Di jalan ini kamu berdiri mematung setelah kekasihmu memutuskan pergi meninggalkanmu sendiri menghadapi hidup. Dan tak ada yang lebih rapuh saat itu selain hatimu yang basah di guyur hujan yang jatuh.
Engkau menangis seketika, payung hitam yang kau genggam pun tergeletak jatuh di saksikan lampu jalan dan genangan air yang kau injak. Kamu tak mampu berbuat banyak dan kepasrahan bagai kilat tanpa gelegar.
Perempuan bagi kamu yang baru tahu rasa rindu begitu sakitnya ketika harus di tinggal pergi tanpa alasan, meski bibir telah kuncup di hisap, di cumbu rayu. Toh apalah artinya sesal cinta di badan bila bunga yang mekar di rangkai tanpa tali ikatan.
Lalu setelah kejadian itu kamu menyenangi kesendirian, mengunci pagar rumah hatimu yang hancur berantakan. Rambutmu jarang di sisir, tatap matamu kosong dan lebih sering berair. Tubuhmu lunglai tak enak tidur, tak enak minum, tak enak makan.
Engkau mencoba tabah, mencoba pasrah berharap ada keajaiban ia datang kembali agar dirimu kembali pulih dari kepedihan dan sakit hatimu dapat terobati.
Namun sekiranya hatinya tak bergeming dan ingatanmu terus melekat kepadanya, kepada laki-laki yang melumpuhkanmu dan menitipkan bulan ke dalam perutmu.
Hingga kedua orang tuamu menanyakan kenapa dirimu selalu termenung, kenapa akhir-akhir ini kamu sering mengeluh mual dan pusing.

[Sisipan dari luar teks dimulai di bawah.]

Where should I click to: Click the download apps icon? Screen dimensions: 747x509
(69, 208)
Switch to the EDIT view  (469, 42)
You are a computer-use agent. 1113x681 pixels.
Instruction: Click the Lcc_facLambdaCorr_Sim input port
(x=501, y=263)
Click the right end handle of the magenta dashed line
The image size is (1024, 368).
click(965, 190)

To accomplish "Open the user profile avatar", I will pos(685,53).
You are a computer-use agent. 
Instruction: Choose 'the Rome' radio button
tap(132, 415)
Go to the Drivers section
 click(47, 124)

Apa yang sedang kamu pikirkan wahai anakku, apakah kamu sedang sakit, apakah kamu masuk angin.
Entah apa yang mesti kamu jawab, kamu bingung, kamu takut, kamu belum lulus sekolah, kamu sadar ini salah dan tak tahu harus bagaimana memilah-milah hingga akhirnya kamu tak tahan juga, kamu berlari sejauh mungkin dari rumah dan tak pernah ingin kembali.
Payung hitam yang terakhir menemanimu saat hujan itu menggantung lesu di dinding kamar, orang-orang datang ke rumahmu begitu juga keluarga besarmu mereka tengah menghibur ayah dan ibumu yang menangis pilu.